Only one portion of the data is to be written out: from the line bearing "The image size is (1024, 516)." through the line bearing "Task: Click the Azur Air airline name". Write it exactly as it appears.

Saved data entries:
□ □ □

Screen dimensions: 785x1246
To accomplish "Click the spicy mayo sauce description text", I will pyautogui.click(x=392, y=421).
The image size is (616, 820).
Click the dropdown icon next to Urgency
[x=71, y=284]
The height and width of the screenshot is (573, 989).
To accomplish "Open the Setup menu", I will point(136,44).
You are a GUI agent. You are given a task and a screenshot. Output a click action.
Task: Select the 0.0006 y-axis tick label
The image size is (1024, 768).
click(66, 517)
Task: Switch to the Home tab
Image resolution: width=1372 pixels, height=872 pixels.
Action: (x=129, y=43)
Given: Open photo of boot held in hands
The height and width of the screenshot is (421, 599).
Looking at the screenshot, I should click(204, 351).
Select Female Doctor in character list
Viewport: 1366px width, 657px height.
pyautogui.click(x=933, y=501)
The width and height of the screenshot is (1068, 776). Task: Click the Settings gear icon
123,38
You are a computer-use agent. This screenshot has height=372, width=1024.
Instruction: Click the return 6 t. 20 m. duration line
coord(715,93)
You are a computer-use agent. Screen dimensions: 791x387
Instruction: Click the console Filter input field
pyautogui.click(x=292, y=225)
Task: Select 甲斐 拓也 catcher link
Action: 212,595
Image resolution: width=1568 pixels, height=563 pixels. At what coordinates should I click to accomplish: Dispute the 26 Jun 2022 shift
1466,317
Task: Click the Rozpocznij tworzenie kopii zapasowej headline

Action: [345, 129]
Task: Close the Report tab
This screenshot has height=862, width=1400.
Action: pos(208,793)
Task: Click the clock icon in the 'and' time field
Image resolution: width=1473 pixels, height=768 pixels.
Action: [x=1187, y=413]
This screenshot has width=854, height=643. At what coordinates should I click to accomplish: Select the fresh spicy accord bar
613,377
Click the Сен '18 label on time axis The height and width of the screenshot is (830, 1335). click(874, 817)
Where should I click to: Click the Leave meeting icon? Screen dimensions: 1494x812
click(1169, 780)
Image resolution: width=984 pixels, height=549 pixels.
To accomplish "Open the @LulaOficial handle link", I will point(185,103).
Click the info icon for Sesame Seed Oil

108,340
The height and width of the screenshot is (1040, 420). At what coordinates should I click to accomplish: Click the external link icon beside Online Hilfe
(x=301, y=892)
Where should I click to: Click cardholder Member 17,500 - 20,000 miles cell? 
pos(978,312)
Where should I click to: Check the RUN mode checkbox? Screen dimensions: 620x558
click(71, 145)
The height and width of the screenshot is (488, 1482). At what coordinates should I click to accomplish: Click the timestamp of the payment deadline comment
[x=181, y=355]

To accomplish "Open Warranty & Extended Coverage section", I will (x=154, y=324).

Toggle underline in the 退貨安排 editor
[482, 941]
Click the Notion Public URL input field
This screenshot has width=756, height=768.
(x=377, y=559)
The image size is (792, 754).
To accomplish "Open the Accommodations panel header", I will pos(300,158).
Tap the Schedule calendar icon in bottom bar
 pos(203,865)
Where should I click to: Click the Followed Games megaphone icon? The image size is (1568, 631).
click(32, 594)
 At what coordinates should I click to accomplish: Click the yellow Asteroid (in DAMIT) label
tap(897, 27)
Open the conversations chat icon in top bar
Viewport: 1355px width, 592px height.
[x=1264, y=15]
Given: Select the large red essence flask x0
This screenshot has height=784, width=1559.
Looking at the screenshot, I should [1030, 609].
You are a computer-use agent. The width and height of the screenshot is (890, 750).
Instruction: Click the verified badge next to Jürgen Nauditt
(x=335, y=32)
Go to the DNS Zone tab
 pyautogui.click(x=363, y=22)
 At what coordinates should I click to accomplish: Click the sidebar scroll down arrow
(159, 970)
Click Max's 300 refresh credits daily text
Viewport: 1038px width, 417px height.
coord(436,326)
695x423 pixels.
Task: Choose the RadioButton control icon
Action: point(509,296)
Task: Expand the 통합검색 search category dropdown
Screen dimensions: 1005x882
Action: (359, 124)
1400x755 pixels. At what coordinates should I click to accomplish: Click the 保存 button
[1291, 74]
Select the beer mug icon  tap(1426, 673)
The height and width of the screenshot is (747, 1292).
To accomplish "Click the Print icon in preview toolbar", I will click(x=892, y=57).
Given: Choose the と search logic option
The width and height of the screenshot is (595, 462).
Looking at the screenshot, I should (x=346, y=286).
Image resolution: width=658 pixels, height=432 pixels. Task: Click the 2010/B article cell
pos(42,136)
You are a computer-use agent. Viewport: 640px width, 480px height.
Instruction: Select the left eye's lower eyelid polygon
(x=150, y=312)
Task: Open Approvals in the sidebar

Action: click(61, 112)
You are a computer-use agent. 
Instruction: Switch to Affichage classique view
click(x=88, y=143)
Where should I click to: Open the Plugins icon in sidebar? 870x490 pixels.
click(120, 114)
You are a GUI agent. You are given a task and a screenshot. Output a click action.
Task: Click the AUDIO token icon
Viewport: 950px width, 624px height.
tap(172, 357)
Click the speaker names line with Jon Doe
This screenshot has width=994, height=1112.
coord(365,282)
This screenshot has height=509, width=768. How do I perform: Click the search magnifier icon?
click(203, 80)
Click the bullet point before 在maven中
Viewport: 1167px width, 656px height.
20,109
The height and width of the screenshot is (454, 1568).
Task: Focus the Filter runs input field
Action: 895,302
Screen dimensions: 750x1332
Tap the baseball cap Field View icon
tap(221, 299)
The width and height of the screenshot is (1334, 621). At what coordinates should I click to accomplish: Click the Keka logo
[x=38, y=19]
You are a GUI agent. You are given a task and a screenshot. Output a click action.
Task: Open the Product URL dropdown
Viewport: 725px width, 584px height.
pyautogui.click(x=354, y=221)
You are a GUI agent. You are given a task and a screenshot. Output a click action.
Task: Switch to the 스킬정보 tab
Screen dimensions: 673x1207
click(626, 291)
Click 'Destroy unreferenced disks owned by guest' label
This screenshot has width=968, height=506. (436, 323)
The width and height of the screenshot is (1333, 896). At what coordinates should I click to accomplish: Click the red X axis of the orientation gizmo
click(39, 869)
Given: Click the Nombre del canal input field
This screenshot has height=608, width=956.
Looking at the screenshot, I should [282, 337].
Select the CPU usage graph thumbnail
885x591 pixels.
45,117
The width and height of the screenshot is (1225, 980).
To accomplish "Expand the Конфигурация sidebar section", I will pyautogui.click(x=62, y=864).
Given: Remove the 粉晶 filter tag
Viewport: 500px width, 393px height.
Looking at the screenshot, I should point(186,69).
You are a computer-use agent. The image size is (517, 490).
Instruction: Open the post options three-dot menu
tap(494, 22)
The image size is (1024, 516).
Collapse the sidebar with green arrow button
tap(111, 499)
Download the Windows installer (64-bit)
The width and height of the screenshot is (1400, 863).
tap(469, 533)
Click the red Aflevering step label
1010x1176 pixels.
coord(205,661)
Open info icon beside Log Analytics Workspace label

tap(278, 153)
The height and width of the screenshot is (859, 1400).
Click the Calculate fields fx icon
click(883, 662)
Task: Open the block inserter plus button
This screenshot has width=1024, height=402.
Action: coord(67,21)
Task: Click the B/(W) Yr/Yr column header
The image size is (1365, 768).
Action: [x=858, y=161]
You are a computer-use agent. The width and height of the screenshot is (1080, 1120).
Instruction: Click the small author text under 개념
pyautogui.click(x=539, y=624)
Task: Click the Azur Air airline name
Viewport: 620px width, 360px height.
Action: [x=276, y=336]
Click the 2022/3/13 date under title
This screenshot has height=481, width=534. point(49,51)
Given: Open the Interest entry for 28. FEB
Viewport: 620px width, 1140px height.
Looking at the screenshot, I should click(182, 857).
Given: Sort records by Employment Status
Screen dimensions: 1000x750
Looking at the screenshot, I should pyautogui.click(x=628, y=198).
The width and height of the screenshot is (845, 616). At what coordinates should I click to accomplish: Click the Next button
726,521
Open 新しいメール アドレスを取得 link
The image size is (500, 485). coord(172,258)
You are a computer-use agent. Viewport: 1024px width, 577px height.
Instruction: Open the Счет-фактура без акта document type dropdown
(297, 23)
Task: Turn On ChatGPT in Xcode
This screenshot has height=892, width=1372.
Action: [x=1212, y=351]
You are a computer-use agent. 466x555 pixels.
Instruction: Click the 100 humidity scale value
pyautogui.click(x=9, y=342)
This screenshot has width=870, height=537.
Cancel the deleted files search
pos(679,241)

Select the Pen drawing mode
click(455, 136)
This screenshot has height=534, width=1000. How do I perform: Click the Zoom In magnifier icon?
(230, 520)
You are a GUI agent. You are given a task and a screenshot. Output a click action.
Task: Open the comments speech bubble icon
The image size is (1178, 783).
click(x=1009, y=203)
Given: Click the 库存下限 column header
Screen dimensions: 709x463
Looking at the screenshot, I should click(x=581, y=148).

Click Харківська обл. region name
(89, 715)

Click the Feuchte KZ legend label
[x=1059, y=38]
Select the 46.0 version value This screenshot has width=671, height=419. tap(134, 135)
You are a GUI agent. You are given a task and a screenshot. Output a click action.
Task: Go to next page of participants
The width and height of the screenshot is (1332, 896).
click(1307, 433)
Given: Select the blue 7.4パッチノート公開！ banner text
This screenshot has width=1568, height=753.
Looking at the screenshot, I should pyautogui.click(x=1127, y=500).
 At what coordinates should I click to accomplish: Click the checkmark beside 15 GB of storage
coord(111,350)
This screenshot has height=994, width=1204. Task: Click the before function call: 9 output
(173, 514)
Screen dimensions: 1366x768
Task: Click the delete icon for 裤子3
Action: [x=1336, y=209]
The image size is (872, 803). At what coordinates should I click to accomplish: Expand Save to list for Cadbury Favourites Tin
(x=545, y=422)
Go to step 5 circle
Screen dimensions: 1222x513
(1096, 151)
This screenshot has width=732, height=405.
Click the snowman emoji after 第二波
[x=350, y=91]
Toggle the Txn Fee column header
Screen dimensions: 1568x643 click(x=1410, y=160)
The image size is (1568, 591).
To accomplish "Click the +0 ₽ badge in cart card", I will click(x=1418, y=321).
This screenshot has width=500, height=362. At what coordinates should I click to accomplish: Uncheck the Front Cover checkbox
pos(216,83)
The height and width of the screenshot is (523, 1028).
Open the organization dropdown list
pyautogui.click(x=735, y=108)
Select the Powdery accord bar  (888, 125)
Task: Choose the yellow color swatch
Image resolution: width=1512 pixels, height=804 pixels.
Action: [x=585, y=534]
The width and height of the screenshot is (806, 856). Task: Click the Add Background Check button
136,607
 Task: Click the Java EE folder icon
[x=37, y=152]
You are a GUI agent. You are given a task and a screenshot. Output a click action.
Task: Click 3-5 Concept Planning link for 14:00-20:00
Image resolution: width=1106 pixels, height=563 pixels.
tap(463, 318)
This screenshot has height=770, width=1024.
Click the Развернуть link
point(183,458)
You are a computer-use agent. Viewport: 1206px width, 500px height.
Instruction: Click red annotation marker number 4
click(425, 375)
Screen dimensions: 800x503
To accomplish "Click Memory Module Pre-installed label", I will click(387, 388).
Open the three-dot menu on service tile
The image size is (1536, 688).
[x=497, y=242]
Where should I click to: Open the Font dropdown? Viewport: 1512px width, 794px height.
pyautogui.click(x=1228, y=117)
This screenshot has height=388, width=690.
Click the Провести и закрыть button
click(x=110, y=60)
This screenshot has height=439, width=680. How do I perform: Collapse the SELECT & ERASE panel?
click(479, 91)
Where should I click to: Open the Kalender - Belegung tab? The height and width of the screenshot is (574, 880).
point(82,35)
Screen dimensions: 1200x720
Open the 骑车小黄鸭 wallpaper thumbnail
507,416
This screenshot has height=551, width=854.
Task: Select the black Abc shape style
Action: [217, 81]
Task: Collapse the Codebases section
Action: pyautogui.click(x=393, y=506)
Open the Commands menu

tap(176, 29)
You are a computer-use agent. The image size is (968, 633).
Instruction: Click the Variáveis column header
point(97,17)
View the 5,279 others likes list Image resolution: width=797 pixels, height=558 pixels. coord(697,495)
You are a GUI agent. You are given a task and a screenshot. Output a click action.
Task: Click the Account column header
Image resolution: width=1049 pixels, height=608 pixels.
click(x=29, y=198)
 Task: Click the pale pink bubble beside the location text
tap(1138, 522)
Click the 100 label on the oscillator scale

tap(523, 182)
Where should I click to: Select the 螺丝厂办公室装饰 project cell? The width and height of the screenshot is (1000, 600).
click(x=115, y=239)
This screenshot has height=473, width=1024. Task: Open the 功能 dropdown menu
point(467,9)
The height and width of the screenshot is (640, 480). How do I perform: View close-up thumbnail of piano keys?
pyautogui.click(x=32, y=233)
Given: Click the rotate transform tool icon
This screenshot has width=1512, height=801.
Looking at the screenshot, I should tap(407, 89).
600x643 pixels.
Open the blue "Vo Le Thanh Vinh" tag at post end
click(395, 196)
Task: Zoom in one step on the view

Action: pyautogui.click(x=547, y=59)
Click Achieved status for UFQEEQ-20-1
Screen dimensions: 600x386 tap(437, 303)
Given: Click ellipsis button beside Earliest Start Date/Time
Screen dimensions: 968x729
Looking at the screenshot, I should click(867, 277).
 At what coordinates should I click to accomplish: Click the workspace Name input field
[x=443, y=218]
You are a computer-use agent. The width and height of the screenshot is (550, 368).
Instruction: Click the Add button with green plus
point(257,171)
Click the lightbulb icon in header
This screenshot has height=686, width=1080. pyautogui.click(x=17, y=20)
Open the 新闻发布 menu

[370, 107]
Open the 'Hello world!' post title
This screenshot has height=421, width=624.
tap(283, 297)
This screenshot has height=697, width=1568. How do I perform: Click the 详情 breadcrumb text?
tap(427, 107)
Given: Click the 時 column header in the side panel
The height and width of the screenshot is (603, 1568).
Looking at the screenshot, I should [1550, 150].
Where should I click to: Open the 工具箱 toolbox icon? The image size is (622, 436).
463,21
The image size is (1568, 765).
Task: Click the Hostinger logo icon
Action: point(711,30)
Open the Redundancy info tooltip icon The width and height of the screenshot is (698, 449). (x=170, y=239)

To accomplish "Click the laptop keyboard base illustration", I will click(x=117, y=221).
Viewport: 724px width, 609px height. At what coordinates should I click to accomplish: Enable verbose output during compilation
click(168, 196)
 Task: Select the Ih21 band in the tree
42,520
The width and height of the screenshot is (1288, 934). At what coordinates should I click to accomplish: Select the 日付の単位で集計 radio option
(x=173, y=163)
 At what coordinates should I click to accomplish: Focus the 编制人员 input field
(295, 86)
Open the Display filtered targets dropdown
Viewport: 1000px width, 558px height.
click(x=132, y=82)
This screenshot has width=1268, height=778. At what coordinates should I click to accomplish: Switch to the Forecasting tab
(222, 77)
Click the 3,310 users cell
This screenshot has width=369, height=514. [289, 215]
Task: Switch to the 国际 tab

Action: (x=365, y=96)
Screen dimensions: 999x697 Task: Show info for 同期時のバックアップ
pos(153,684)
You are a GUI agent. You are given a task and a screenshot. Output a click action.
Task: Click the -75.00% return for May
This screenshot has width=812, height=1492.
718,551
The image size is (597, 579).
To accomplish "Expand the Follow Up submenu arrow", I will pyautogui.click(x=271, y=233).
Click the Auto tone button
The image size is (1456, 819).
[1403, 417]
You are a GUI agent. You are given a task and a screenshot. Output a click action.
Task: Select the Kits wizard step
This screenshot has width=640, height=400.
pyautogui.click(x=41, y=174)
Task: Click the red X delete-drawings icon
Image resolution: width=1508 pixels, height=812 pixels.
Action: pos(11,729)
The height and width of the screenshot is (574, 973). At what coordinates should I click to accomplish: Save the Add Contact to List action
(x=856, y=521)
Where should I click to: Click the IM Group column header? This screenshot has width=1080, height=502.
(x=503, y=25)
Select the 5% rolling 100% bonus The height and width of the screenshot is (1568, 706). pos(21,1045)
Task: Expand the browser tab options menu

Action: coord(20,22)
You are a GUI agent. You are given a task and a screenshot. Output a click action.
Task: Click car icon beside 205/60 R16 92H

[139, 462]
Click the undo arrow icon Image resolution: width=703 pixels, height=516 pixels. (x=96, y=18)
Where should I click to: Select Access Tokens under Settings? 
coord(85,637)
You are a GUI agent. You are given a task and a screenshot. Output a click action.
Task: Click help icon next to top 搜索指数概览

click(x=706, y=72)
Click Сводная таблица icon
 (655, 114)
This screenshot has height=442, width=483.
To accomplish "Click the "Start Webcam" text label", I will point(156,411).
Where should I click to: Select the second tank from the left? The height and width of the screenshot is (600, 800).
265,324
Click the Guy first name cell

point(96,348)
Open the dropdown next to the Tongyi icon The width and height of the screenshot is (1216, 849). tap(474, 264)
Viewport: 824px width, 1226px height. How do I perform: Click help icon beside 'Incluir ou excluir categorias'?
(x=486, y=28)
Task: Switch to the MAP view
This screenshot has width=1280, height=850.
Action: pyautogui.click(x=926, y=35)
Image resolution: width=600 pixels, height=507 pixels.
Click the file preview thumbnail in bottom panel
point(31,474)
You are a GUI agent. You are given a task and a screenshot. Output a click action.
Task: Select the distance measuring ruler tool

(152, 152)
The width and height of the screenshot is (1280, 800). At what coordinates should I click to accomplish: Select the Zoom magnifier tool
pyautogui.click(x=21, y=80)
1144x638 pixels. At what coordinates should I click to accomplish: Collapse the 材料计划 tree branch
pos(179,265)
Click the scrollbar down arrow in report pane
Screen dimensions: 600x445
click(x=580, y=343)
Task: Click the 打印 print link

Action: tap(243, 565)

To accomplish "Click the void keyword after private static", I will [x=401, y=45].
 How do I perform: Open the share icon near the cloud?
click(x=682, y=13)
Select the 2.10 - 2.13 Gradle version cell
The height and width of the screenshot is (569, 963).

□ □ □

Solution below:
The image size is (1024, 516).
Collapse the sidebar with green arrow button
tap(111, 499)
Download the Windows installer (64-bit)
The width and height of the screenshot is (1400, 863).
tap(469, 533)
Click the red Aflevering step label
1010x1176 pixels.
coord(205,661)
Open info icon beside Log Analytics Workspace label

tap(278, 153)
The height and width of the screenshot is (859, 1400).
Click the Calculate fields fx icon
click(883, 662)
Task: Open the block inserter plus button
This screenshot has width=1024, height=402.
Action: coord(67,21)
Task: Click the B/(W) Yr/Yr column header
The image size is (1365, 768).
Action: [x=858, y=161]
You are a computer-use agent. The width and height of the screenshot is (1080, 1120).
Instruction: Click the small author text under 개념
pyautogui.click(x=539, y=624)
Task: Click the Azur Air airline name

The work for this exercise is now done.